• Problem details
Find the line below with "Instruction: Open the Pages menu". Print it and every line after it exactly, through the last line, leaving out the pictures.

• Provided entries
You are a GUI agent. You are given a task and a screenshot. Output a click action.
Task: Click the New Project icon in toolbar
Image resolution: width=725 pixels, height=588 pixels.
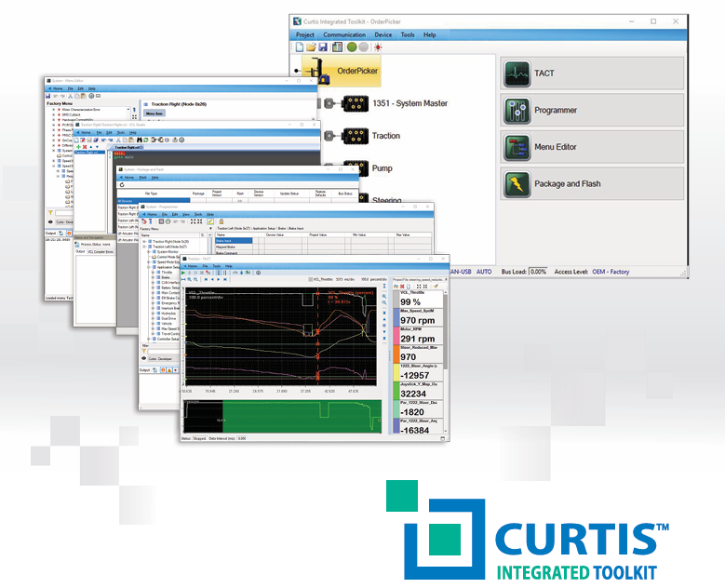(x=299, y=47)
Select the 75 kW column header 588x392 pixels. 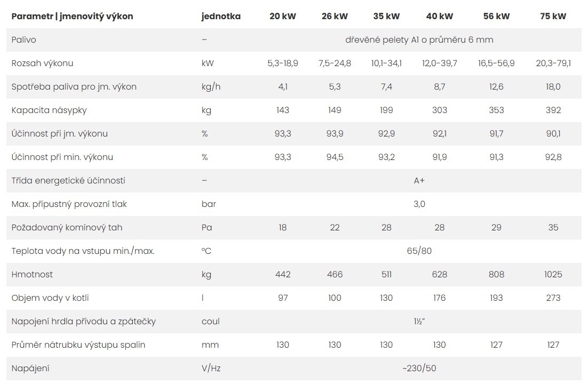553,16
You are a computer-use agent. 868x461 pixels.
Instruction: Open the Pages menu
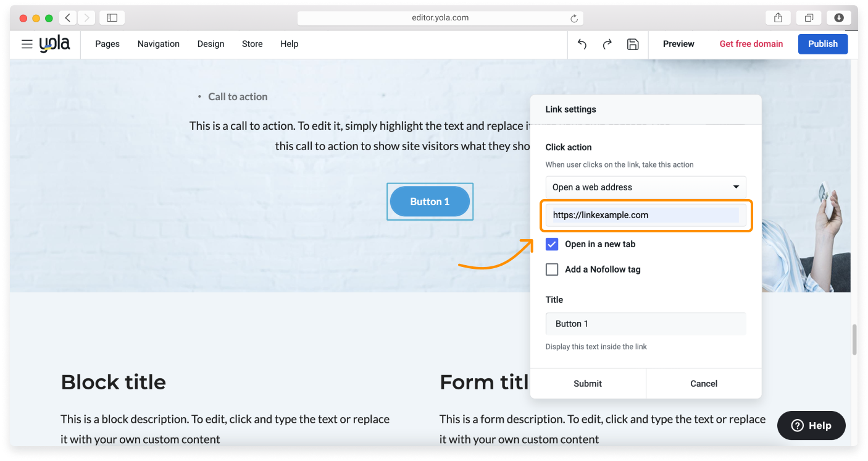coord(107,44)
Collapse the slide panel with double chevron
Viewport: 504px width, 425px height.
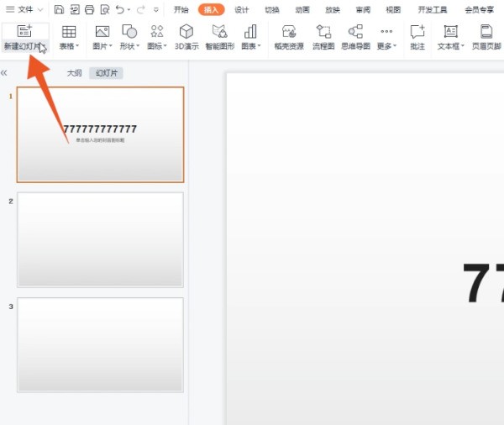4,73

• Expected answer
Instruction: Open the Pages menu
coord(107,44)
Collapse the slide panel with double chevron
Viewport: 504px width, 425px height.
4,73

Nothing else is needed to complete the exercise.